• _Material provided_

——

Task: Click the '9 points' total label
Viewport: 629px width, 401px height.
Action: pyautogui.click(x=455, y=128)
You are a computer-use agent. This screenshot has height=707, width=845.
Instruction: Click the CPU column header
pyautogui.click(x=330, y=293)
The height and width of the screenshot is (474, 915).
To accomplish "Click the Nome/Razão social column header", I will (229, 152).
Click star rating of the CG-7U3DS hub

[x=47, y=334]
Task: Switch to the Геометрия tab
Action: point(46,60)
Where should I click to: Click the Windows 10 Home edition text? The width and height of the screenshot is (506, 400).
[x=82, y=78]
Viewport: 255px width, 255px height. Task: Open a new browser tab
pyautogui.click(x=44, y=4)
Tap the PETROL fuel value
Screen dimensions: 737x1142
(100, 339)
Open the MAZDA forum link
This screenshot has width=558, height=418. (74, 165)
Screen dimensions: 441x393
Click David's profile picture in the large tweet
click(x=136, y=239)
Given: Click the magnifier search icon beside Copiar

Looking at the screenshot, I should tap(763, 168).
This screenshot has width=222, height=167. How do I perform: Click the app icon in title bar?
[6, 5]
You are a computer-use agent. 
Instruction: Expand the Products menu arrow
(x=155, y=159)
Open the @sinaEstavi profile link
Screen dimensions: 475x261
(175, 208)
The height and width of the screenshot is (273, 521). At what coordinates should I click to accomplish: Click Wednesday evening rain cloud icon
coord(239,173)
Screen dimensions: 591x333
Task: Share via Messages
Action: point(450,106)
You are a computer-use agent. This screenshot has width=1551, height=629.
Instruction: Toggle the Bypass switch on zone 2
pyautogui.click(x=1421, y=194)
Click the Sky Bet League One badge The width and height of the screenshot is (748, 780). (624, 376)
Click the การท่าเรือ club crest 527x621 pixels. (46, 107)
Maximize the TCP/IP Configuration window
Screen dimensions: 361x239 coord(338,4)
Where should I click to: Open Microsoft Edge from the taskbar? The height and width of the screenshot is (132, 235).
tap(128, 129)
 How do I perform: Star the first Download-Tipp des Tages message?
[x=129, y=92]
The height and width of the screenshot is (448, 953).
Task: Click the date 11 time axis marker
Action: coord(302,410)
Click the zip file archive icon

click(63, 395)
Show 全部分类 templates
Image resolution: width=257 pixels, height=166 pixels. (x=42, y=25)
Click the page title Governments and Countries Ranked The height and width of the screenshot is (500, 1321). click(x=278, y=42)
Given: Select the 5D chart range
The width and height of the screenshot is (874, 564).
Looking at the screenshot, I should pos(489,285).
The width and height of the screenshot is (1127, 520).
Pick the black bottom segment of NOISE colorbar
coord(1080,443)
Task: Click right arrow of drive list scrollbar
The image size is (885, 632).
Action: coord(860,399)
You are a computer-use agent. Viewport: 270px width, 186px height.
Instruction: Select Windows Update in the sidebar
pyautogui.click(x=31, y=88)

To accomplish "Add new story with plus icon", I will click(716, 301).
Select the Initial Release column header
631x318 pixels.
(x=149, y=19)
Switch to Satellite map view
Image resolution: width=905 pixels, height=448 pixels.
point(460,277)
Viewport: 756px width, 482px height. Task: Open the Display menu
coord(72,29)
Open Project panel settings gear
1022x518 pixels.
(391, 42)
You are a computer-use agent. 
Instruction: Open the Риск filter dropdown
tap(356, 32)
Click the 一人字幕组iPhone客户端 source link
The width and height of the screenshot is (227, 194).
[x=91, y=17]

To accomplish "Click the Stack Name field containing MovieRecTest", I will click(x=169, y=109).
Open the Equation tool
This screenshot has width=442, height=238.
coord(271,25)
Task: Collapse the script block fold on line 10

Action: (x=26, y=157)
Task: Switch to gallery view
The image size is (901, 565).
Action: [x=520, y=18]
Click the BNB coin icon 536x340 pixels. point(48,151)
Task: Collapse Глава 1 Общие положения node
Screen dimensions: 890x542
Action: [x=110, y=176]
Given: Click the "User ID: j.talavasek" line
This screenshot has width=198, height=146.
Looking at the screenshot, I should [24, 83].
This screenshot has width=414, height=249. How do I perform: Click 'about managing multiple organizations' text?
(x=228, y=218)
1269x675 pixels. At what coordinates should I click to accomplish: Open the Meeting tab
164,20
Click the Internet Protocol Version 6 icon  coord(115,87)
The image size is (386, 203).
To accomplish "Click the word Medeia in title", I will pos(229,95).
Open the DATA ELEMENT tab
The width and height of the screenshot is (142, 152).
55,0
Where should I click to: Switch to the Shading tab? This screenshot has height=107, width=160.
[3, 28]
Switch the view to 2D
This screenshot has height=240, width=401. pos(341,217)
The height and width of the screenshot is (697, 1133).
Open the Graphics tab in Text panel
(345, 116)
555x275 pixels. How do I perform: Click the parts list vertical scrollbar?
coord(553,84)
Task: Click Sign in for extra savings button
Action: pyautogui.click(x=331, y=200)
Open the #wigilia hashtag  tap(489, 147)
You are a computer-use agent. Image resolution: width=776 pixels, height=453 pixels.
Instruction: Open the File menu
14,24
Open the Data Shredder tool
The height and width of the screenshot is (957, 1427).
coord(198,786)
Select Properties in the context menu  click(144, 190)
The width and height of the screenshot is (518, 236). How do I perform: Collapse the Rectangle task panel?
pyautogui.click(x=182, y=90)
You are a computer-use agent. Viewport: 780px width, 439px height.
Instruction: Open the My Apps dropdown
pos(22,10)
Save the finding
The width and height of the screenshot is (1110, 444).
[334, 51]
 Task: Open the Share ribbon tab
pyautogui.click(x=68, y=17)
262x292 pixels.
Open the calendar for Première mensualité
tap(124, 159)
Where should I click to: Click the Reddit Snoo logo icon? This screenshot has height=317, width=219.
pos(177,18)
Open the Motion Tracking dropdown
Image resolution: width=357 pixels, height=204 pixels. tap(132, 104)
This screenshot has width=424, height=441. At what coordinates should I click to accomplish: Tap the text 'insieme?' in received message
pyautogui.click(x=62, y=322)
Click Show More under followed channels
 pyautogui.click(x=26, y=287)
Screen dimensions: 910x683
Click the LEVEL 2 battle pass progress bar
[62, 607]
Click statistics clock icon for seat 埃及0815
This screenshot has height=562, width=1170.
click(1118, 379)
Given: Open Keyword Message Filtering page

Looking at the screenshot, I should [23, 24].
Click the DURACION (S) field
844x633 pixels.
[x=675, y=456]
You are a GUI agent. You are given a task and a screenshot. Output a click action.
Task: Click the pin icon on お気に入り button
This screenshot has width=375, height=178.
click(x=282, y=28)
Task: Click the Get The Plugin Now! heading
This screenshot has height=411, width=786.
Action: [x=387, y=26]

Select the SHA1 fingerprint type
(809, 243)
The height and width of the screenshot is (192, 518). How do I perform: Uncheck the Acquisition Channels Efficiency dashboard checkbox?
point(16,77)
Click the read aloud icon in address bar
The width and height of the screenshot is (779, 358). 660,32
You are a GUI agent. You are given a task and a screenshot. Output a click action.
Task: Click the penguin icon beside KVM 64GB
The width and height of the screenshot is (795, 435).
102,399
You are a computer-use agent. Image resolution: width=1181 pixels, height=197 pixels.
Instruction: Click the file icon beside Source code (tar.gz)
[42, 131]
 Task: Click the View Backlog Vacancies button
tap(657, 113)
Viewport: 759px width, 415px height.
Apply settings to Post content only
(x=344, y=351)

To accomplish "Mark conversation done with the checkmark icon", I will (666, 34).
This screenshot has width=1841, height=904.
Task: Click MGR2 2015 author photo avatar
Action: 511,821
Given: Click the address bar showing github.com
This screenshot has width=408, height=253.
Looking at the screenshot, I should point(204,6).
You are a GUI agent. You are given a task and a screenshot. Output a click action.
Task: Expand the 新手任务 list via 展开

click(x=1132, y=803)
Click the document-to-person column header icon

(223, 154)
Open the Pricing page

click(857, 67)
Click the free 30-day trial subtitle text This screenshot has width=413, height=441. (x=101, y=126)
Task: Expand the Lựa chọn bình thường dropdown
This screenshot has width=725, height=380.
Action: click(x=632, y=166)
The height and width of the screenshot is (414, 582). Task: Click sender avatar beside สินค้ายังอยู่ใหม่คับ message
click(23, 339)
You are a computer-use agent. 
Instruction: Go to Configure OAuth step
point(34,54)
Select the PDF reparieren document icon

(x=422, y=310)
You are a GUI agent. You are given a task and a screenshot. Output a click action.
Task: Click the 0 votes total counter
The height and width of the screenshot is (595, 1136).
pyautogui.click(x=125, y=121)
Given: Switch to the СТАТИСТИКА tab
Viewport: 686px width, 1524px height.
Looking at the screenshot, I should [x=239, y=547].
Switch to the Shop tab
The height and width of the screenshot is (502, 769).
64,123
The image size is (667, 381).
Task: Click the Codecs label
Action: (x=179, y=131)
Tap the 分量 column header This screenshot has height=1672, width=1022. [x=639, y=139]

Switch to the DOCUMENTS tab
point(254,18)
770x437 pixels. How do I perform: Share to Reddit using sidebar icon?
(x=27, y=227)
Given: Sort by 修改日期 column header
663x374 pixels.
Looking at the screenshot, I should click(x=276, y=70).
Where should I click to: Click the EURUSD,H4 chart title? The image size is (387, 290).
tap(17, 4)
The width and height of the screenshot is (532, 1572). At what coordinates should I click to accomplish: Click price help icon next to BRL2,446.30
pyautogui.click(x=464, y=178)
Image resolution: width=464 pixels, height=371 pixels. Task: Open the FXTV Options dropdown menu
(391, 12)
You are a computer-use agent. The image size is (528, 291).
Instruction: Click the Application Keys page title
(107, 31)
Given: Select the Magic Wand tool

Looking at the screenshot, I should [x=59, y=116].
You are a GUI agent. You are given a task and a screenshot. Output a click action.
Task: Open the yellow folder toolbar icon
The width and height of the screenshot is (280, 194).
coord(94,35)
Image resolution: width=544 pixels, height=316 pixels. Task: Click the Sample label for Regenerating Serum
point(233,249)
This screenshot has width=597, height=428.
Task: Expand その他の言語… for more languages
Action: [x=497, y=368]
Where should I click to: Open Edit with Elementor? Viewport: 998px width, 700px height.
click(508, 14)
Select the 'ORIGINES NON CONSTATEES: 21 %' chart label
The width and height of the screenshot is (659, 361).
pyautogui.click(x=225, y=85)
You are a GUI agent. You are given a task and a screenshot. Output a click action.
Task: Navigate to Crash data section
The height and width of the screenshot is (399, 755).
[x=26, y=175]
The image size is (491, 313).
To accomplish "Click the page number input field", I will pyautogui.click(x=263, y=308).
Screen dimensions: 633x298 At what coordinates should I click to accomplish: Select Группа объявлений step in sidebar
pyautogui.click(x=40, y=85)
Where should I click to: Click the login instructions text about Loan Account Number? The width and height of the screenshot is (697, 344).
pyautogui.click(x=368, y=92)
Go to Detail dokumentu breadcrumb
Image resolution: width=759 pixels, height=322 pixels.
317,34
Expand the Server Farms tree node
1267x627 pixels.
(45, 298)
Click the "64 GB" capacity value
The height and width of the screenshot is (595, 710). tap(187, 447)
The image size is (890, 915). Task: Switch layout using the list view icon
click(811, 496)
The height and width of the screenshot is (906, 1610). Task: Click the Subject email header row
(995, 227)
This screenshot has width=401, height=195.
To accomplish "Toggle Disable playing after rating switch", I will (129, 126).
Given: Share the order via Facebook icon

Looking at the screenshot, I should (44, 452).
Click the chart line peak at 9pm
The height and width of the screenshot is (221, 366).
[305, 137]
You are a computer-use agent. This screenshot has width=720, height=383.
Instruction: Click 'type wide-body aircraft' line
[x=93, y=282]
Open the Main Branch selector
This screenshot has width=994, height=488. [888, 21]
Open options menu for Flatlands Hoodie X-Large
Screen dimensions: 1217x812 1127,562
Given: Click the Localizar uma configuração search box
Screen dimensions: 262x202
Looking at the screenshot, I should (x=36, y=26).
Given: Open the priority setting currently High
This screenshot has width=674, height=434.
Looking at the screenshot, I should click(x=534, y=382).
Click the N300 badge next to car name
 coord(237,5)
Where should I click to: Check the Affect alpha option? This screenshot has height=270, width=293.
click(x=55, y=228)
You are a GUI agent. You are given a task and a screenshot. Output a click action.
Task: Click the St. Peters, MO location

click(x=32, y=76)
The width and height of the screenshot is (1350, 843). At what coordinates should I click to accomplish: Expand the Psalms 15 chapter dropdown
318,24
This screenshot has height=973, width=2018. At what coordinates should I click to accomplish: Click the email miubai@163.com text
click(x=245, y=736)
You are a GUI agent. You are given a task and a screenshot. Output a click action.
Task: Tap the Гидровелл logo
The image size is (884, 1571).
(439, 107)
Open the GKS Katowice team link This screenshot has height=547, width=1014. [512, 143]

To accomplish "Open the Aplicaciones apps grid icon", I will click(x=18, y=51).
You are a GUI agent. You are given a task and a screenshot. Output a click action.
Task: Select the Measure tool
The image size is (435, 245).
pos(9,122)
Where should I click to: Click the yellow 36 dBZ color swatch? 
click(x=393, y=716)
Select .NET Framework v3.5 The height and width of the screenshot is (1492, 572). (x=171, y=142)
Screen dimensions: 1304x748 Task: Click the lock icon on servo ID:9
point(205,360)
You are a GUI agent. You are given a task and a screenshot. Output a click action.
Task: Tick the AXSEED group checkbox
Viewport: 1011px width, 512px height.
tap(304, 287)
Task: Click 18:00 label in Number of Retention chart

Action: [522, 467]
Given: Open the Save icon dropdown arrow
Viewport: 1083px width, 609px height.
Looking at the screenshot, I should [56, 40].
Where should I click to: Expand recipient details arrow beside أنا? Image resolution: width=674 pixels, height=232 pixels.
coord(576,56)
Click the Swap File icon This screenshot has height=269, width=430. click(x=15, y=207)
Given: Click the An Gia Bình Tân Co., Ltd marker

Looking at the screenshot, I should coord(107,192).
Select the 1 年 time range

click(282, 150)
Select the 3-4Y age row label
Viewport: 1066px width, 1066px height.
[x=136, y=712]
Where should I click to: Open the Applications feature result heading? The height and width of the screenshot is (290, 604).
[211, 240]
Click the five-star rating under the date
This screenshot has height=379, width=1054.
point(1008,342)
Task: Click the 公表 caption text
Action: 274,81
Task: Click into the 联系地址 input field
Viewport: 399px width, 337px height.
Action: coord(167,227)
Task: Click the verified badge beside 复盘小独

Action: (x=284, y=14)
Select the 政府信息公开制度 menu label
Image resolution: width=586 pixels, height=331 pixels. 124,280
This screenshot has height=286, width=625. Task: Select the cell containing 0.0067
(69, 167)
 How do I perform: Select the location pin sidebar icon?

——

• _What to work on_
Read through the listing and copy each line in which the word "computer" occurs.

• _Solution to this exercise_
You are a computer-use agent. This screenshot has height=707, width=845.
You are a computer-use agent. 
You are a computer-use agent. This screenshot has width=1551, height=629.
You are a computer-use agent. Viewport: 270px width, 186px height.
You are a computer-use agent. 
You are a computer-use agent. Image resolution: width=776 pixels, height=453 pixels.
You are a computer-use agent. Viewport: 780px width, 439px height.
You are a computer-use agent. Image resolution: width=1181 pixels, height=197 pixels.
You are a computer-use agent. 
You are a computer-use agent. The image size is (528, 291).
You are a computer-use agent. This screenshot has width=720, height=383.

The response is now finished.